Ora facciamo un salto.
Magari a molti di voi sarà sfuggito, anche perché tv e stampa ne hanno parlato giusto quel giorno. Giovedì scorso, il 25 novembre, è stata la Giornata Internazionale contro la Violenza sulle Donne. Noi ne abbiamo parlato anche l’anno scorso e ci dicevamo come non è certo segno di civiltà se nei nostri paesi, tanto evoluti sul piano tecnologico, culturale e scientifico, abbiamo bisogno di organizzare una giornata come questa. Eppure, se andiamo a guardare certi dati, dovremmo dire che un giorno è niente: ci vorrebbe un anno intero per riflettere e per considerare quanto siamo indietro, cioè incivili, nel rapporto uomo-donna. Pensate: in Italia 14 milioni di donne sono oggetto di violenza (fisica, sessuale o psicologica). Quattro donne su dieci (cioè il 40%) questa violenza la ricevono dal proprio partner (marito o compagno). Di tutte le donne che muoiono perché uccise da qualcuno, sette su dieci (cioè il 70 %) sono uccise dall’uomo che è o è stato il loro partner.
Vi sembra impossibile? Eppure questi sono i dati che ci offrono le statistiche.
Direte: cosa c’entra questo con il discorso che ci stavamo facendo prima?
Proviamo a pensarci.
Quando noi parliamo di violenza, di solito pensiamo a gesti o azioni molto gravi. Certo, quando parliamo di donne picchiate dal proprio compagno o addirittura uccise, parliamo di situazioni molto pesanti o addirittura estreme. Ma, primo: uomini che mettono le mani addosso alle proprie compagne di vita non sono poi così rari, purtroppo, e lo fanno spesso anche in presenza dei bambini; secondo: non vi pare che trattare la moglie come se fosse una serva (per le faccende in casa, per la cura dei bambini, perfino nell’intimità coniugale) sia un atto e un atteggiamento di vera e propria violenza?

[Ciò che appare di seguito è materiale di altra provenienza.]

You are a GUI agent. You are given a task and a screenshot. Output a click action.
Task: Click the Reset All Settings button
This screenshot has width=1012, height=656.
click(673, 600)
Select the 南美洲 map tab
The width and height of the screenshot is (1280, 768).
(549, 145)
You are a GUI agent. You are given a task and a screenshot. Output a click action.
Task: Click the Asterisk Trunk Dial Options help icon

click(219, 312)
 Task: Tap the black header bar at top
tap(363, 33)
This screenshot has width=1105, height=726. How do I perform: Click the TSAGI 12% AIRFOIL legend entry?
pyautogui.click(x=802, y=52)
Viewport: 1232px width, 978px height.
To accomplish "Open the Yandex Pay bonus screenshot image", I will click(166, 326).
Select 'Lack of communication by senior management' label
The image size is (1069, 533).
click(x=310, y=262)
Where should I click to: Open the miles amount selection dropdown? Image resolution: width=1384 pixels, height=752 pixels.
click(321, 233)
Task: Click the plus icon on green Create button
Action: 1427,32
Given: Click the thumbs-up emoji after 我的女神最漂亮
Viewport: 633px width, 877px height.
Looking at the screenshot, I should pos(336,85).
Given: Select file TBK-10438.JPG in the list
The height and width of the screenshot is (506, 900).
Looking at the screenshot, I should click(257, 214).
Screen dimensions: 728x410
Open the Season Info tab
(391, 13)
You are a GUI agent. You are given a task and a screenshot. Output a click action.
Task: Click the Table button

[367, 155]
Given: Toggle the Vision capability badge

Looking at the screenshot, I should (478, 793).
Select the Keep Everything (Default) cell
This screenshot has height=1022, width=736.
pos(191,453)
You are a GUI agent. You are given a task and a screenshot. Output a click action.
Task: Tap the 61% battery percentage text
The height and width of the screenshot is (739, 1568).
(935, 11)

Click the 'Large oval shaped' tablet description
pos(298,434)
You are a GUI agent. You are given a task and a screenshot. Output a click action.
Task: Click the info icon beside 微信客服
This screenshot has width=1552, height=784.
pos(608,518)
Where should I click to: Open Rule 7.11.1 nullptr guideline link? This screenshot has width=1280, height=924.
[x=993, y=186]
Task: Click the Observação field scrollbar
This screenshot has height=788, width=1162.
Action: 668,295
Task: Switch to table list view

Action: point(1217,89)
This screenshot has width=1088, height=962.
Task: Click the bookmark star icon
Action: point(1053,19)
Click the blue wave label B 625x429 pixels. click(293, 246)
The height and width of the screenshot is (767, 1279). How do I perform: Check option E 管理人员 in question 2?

Oggi, uomini del duemila, cittadini di uno dei paesi più civili al mondo, facciamo dibattiti e conferenze parlando di pari dignità e di pari opportunità tra uomini e donne. Ci abbiamo costruito perfino un Ministero. Forse che in casa tutto questo non vale?
Un uomo che, tornando a casa, è stanco e si mette davanti alla tv o su internet, mentre la moglie (anche lei tornata da una giornata di lavoro) deve mettersi a preparare la cena, a prendersi cura del bambino, a fare la lavatrice e a stirare fino a mezzanotte… Non sembra a voi che questa è una sottile (sottile?) forma di violenza verso la propria compagna?
E un uomo che lascia la moglie con un bambino di pochi mesi perché lui ora ha capito che non è innamorato di sua moglie - che è la madre di suo figlio - e ha trovato, finalmente (!), il suo ‘grande amore’, così come ci ha raccontato Benedetta nella lettera che abbiamo letto due domeniche fa… Non è questa una violenza, terribile, che un uomo, adulto, agisce verso la sua donna? E verso il suo bambino?
Vede, Benedetta, dove ci ha portato la sua storia?
Ora, però, prima di salutarci, so di doverle dire un’ultima cosa. Ora lei ha un bambino da far crescere. E l’uomo con cui l’ha messo al mondo se ne va per un’altra strada. So che non sarà facile per lei, perché l’offesa e la violenza che sta subendo sono davvero grandi. Una cosa, però, è importante: la vita le chiede di non far cadere tutto questo peso sulle spalle di Andrea, il suo e vostro bambino.
Non sappiamo come procederà la sua storia. Forse fra un po’ vi ritroverete, lei e suo marito. O forse lei incontrerà un altro uomo. Chi può sapere oggi? Una cosa, però, vorrei che restasse davanti ai suoi occhi: Andrea ha bisogno di avere i suoi due genitori. E qualunque sarà la vostra storia, lui le chiederà sempre di non ostacolarlo nel ri-trovare suo padre. Anzi, avrà proprio bisogno del suo aiuto per farlo. Sono convinto che lei ci riuscirà: perché anche questa è la forza di una donna.